Security software provider, Cyber-Ark(r) Software Inc., released two new applications to allow administrators to archive passwords and change them from remote locations via a centralized system.
“The risks related to embedded accounts has now become a focal point for those responsible for ensuring compliance” said Calum MacLeod, Cyber-Ark European director. “There are literally tens of thousands of publicly accessible applications, from internet banking, government applications, healthcare, etc., that are simple to exploit because developers are either using default settings, or relying on pre-packaged scripts available on the web.”
The Enterprise Password Vault allows all passwords to be securely archived, transferred, shared and managed by authorized users, creating a centralized credential management infrastructure.

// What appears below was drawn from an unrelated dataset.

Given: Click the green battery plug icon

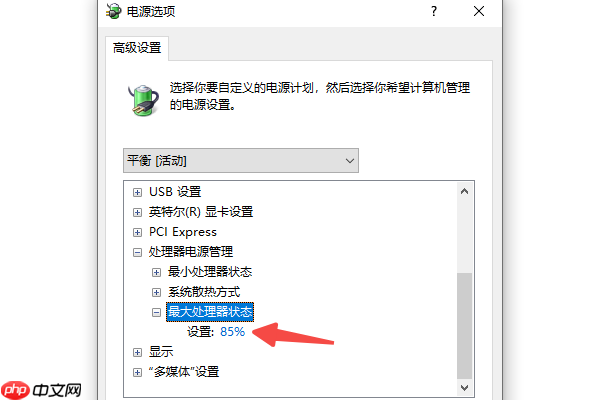Looking at the screenshot, I should pos(143,100).
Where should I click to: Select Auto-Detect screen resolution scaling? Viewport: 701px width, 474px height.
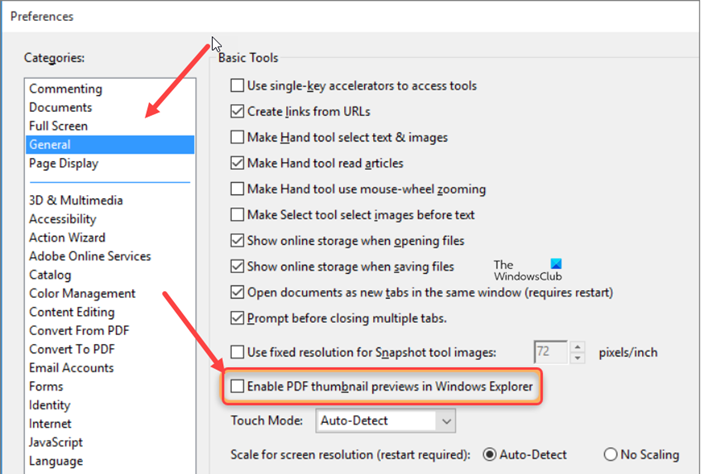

The Central Password Manager module enables organizations to change passwords automatically on remote machines and store the new passwords in the Vault, without human intervention and in accordance with organizational policies. Being able to manage embedded accounts allows the software to remove hard-coded passwords from all scripts and code, encrypt stored passwords and control all access to credentials by application or support staff.
“These embedded accounts are an often overlooked security concern,” said Udi Mokady, Cyber-Ark President and COO. “Managing these passwords has become a logistical nightmare for IT departments.”
According to Cyber-Ark, passwords are often hard coded within applications, so resetting them becomes a complex process involving changes to application code, compilation and in some cases a long process of transferring the code.